Mac Remote Access
Sunday, October 15th, 2023
This blog serves two purposes:
- Sharing information that I hope is useful to others
- Aide-Memoire for yours truly
This post falls into the second group, something I’ve done in the past but forgotten.
Background
The current project requires the test environments to be expanded. Several of the environments are running on Raspberry Pi SBC which is feasible now that they are available in volume once again. There is one exception, a Mac Mini with a M1 processor. This environment allows the usual tests to be run in the same manner as the Raspberry Pi boards. It also gives the ability to build the code and attach a debugger to the board invaluable for tests that are known to be failing and need to run for an extended period of time.
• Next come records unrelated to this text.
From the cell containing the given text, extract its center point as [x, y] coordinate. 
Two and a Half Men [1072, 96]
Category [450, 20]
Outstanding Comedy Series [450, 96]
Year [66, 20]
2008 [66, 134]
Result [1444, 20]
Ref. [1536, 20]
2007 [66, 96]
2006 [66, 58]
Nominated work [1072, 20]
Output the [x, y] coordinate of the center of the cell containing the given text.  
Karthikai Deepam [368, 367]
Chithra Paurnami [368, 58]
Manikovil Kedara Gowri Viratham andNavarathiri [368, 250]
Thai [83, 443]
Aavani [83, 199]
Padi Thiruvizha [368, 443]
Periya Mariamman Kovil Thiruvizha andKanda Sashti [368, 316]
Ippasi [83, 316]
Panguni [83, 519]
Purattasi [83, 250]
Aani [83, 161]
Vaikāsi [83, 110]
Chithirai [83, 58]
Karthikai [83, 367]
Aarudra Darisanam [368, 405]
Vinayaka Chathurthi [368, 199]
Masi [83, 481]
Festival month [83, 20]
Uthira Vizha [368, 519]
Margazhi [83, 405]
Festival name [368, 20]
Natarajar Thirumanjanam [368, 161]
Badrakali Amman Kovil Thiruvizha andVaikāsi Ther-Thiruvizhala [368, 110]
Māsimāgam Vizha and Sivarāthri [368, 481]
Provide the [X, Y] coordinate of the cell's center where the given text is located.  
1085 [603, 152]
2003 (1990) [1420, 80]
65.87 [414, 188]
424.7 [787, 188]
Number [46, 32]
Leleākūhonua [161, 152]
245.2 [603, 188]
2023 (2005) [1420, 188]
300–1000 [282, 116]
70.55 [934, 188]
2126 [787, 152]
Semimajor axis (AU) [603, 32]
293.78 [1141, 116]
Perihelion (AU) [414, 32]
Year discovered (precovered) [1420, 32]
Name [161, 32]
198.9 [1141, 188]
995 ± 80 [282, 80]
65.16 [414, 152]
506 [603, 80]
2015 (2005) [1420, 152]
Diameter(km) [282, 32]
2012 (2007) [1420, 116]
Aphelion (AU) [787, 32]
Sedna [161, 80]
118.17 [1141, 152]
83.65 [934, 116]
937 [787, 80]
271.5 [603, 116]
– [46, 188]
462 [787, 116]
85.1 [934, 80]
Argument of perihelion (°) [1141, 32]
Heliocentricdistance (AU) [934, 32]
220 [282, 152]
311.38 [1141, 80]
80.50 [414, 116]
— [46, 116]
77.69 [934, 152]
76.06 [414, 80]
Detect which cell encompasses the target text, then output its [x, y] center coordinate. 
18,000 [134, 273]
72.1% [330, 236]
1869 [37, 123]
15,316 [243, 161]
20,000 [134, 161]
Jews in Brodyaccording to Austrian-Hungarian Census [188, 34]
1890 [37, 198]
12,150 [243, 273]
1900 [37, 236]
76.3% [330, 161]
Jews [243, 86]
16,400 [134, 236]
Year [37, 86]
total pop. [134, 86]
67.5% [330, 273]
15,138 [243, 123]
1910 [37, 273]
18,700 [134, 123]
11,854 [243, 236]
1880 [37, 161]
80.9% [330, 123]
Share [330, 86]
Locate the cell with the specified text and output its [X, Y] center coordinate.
This sort of setup is ideal for running headless, no monitor, keyboard or mouse; we can just use MacOS screen sharing and ssh.
What is Wrong?
Enter a new (well secondhand) Mac Mini. Setup went well, attached a keyboard and mouse and ran through the setup process with no issues. Logged on to the Mac and all is well. A few configuration tweaks to enable screen sharing and remote login were required, nothing too complex, just a case of setting the right permissions.
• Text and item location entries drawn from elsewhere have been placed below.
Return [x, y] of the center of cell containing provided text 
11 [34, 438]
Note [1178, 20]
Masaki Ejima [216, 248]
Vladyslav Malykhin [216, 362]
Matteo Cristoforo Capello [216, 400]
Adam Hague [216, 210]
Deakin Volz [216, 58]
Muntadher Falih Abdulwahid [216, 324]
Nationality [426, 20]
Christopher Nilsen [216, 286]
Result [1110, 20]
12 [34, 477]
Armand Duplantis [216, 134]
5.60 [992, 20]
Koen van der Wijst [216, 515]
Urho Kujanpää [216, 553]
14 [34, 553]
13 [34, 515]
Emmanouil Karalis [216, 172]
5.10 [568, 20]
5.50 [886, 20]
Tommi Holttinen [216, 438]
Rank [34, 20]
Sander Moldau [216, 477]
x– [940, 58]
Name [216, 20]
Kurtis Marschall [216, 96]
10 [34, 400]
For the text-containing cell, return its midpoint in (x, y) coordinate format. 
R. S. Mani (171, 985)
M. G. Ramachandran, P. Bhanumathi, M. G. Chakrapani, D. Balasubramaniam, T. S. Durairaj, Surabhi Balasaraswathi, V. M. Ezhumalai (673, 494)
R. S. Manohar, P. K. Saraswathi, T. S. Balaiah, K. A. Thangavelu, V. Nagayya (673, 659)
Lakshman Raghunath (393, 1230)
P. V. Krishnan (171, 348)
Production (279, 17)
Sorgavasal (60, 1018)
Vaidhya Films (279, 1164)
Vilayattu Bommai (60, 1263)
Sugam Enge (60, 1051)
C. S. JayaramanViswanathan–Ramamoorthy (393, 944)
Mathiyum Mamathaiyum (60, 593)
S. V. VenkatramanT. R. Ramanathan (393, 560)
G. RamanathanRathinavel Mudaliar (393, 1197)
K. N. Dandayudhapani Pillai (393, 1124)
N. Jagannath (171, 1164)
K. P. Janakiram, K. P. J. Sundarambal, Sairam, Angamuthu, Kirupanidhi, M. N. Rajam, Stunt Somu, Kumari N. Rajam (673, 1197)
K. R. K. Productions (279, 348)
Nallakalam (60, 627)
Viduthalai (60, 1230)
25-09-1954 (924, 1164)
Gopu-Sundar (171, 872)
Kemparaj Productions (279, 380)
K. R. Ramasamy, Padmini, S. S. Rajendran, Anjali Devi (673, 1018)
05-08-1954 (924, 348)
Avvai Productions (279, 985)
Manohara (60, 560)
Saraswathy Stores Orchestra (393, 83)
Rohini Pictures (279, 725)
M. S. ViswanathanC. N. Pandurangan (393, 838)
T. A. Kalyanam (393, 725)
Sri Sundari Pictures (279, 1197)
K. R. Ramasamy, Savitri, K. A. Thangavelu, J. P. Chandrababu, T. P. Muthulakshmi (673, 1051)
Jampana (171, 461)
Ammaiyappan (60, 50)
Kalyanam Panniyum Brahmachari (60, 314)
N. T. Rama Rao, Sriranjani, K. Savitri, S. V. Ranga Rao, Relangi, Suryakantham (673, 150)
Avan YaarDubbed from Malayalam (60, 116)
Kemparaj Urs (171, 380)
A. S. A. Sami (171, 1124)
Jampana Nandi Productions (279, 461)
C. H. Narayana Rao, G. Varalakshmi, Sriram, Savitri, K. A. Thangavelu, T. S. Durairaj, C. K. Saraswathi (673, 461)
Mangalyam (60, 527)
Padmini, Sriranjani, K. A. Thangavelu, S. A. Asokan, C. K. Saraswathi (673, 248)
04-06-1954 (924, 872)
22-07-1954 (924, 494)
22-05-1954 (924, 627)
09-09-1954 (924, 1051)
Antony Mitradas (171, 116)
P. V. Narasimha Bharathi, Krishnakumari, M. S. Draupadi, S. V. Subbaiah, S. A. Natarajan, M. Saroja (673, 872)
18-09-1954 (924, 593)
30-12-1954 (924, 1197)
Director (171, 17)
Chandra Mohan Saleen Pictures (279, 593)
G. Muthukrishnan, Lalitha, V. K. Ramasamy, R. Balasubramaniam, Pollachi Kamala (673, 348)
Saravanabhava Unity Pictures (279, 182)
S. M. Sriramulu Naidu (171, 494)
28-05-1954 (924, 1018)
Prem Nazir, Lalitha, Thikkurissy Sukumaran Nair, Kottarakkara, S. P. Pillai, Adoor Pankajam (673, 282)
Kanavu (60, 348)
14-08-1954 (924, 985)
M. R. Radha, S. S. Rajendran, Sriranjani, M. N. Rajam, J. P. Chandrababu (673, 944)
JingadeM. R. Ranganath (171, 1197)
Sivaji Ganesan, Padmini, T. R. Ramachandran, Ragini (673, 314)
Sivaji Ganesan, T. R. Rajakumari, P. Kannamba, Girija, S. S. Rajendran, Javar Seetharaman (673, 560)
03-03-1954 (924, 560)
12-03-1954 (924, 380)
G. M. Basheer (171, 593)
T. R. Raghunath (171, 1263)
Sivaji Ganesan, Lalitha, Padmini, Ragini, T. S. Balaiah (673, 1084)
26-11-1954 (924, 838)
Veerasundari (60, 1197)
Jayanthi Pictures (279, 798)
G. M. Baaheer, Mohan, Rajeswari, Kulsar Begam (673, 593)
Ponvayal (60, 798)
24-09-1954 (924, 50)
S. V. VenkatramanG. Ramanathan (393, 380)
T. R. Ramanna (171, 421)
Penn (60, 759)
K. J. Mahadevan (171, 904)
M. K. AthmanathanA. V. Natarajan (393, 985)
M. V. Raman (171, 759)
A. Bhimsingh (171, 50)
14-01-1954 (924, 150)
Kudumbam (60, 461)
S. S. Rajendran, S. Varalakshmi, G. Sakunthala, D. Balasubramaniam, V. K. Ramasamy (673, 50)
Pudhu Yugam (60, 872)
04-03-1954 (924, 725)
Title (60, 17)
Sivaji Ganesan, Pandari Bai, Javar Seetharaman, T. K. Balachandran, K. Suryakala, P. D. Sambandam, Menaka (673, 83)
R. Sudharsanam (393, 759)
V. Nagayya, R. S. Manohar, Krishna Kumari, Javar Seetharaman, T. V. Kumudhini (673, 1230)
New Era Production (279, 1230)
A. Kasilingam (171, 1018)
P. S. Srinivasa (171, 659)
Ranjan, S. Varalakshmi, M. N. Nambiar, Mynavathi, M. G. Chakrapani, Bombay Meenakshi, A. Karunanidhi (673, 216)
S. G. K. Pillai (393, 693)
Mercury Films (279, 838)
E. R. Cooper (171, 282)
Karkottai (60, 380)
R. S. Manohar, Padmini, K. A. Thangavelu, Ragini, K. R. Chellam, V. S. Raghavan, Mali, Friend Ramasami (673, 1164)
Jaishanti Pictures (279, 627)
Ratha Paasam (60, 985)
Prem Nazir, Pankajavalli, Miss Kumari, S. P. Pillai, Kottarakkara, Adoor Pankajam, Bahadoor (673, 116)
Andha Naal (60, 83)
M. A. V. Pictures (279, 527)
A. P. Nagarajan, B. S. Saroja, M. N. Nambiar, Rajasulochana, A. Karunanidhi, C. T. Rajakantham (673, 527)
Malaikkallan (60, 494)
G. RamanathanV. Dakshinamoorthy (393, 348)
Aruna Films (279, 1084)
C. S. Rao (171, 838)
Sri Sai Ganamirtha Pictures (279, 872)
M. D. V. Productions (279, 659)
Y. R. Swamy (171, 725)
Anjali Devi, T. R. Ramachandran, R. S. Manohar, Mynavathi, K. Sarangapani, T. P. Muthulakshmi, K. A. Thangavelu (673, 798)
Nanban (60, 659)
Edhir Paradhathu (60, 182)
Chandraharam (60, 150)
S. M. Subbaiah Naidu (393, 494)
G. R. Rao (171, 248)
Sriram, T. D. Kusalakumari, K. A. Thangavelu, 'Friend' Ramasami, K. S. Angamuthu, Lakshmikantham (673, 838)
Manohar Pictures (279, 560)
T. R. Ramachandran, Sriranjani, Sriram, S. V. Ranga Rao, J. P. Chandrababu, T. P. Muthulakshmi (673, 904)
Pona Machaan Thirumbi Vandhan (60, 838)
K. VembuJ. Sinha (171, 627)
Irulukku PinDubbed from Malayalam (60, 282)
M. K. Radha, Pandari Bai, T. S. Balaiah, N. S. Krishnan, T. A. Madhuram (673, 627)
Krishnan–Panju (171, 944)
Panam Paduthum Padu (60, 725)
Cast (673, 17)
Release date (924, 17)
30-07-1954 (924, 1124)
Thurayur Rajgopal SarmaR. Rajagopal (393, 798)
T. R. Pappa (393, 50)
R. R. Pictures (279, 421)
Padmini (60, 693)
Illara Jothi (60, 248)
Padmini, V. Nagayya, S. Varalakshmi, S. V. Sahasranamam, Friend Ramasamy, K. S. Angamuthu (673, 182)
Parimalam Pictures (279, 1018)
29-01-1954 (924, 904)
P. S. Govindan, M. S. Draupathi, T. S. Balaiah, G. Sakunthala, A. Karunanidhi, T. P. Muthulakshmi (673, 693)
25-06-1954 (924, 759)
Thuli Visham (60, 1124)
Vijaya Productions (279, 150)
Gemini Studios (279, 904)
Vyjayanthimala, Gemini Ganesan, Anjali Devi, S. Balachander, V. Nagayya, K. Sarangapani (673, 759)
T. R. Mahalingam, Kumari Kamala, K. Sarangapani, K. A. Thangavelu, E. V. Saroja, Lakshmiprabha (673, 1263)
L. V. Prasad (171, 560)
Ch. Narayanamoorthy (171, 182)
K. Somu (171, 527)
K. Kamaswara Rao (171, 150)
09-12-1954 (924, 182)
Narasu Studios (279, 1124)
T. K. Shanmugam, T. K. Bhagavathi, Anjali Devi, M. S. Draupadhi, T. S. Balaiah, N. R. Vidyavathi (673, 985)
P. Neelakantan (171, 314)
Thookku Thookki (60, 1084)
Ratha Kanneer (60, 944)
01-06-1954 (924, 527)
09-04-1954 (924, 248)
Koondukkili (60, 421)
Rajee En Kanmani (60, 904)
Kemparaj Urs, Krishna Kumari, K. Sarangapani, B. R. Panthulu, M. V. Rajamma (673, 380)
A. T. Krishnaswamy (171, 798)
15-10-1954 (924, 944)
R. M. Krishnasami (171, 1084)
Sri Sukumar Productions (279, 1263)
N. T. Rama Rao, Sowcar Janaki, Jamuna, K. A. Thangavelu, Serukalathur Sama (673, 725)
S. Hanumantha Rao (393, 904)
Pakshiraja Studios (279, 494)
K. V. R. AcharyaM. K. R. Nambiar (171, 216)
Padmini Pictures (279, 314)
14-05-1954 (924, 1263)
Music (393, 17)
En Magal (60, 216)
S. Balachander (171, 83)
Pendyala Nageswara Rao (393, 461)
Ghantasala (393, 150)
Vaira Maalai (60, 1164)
Next step, test the remote connection. Screen sharing started OK and the Mac appeared on the network with file sharing enabled. Time for a reboot.
System rebooted OK, time to browse the network.
The new machine was not showing in the network browser and ssh was able to establish the connection.
Back to the still connected keyboard and mouse to log on. Once logged in the system once again appeared in the network browser and screen sharing and ssh worked flawlessly.
Time for another reboot and the same thing happened, machine booted OK but nothing appeared on the network until a successful login through the attached keyboard and mouse.
The Solution
This is where it gets odd. Apparently, you have to turn FileVault off. That’s right you have to turn the disc encryption off in order to enable fully remote logon.
FileVault is turned on automatically during the MacOS installation processes which makes sense. Disc encryption will make it harder for a malicious actor to recover sensitive information from a machine, so disc encryption on modern machines is good. The side effect of this is that you must logon to the Mac via an attached keyboard before it will turn up on the network.
Conclusion
I have a solution of sorts but I do find it odd that disc encryption must be disabled before remote services can be enabled on the Mac. After all, if you require remote access to a system then you are likely to be putting the physical machine in a location where access is going to be difficult.